» **Work to complete**:
With the line that contains "Click the -0.005" as the final line, return every line from the start of the data below exactly.

» **Data for review**:
Content starts
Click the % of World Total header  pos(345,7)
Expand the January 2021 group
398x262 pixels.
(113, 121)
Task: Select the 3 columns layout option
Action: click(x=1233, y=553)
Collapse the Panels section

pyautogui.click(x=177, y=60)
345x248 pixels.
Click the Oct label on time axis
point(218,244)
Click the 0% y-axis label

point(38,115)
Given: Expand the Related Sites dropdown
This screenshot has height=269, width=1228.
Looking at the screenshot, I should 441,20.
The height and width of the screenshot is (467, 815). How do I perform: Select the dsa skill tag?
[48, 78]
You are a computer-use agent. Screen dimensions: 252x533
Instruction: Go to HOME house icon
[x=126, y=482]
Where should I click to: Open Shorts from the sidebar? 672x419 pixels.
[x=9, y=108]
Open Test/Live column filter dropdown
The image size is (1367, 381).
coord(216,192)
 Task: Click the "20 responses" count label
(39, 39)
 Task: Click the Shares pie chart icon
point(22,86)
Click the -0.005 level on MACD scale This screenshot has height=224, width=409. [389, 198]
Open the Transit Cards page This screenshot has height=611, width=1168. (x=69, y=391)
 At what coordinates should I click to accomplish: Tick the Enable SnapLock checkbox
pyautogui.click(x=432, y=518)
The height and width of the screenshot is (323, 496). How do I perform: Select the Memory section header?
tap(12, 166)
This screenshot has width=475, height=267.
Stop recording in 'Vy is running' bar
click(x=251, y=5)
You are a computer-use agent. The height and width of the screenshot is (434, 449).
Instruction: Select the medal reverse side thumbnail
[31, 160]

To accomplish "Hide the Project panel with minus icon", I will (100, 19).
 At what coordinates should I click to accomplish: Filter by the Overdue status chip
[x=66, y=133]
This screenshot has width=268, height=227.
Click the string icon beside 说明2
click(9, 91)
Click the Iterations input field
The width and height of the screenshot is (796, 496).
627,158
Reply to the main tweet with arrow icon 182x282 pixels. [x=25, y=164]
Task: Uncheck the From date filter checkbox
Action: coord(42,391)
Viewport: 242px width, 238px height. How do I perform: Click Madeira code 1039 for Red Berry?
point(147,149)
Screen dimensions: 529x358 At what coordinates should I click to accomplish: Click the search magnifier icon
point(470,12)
Content ends
» **Your solution**:
Click the % of World Total header  pos(345,7)
Expand the January 2021 group
398x262 pixels.
(113, 121)
Task: Select the 3 columns layout option
Action: click(x=1233, y=553)
Collapse the Panels section

pyautogui.click(x=177, y=60)
345x248 pixels.
Click the Oct label on time axis
point(218,244)
Click the 0% y-axis label

point(38,115)
Given: Expand the Related Sites dropdown
This screenshot has height=269, width=1228.
Looking at the screenshot, I should 441,20.
The height and width of the screenshot is (467, 815). How do I perform: Select the dsa skill tag?
[48, 78]
You are a computer-use agent. Screen dimensions: 252x533
Instruction: Go to HOME house icon
[x=126, y=482]
Where should I click to: Open Shorts from the sidebar? 672x419 pixels.
[x=9, y=108]
Open Test/Live column filter dropdown
The image size is (1367, 381).
coord(216,192)
 Task: Click the "20 responses" count label
(39, 39)
 Task: Click the Shares pie chart icon
point(22,86)
Click the -0.005 level on MACD scale This screenshot has height=224, width=409. [389, 198]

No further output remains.